--- start DATASET EXTRACT ---

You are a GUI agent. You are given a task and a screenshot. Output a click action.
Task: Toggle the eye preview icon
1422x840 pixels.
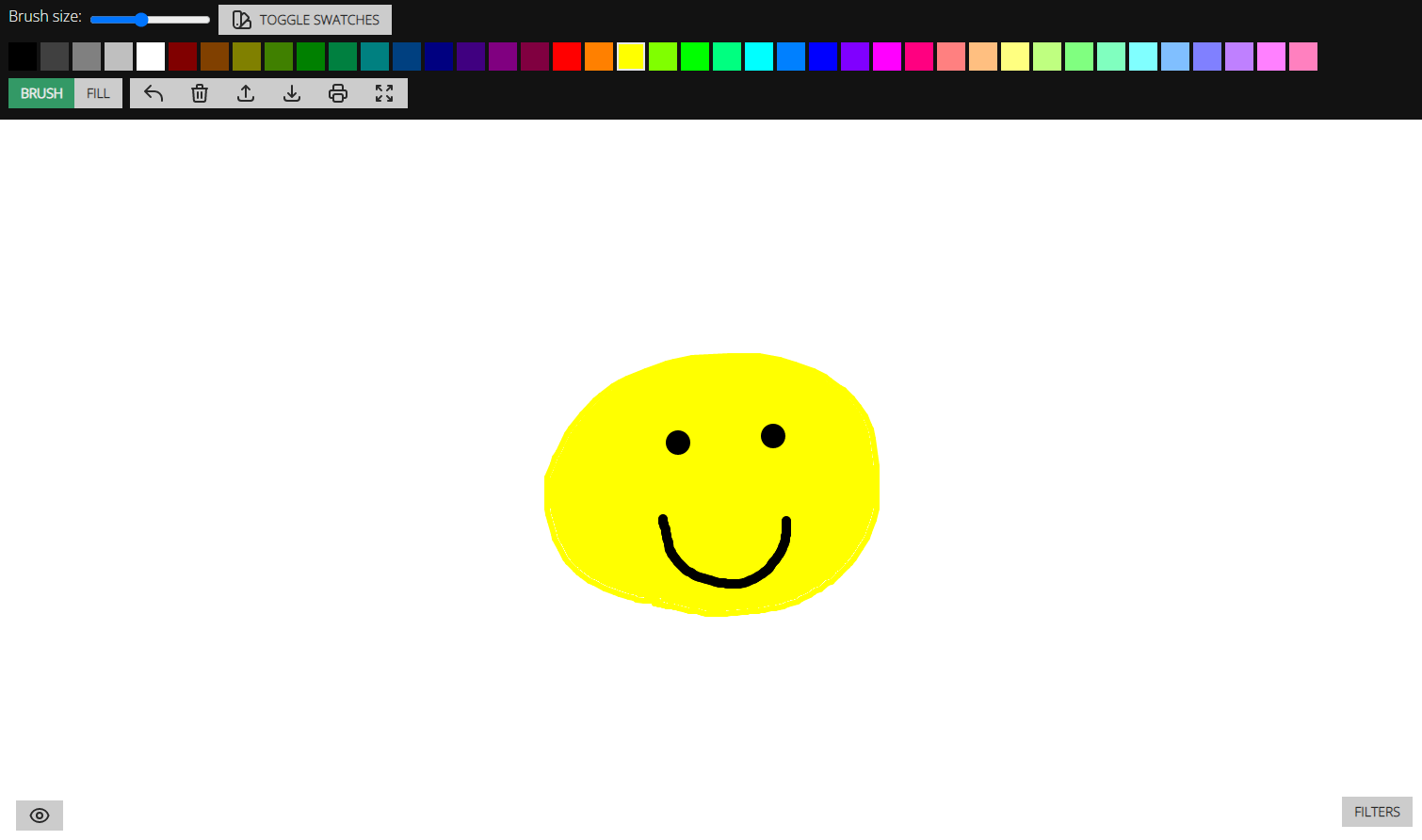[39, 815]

--- end DATASET EXTRACT ---
--- start DATASET EXTRACT ---

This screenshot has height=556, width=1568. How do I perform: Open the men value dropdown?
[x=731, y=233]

--- end DATASET EXTRACT ---

■ **EXERCISE**: Express the listing from the line with "This screenshot has" to the line with "[x=731, y=233]", both ends included, as a Markdown table with the columns Row and Line. Give each line its own numbered row and leave out blank lines.

■ **REPLY**:
| Row | Line |
|---|---|
| 1 | This screenshot has height=556, width=1568. How do I perform: Open the men value dropdown? |
| 2 | [x=731, y=233] |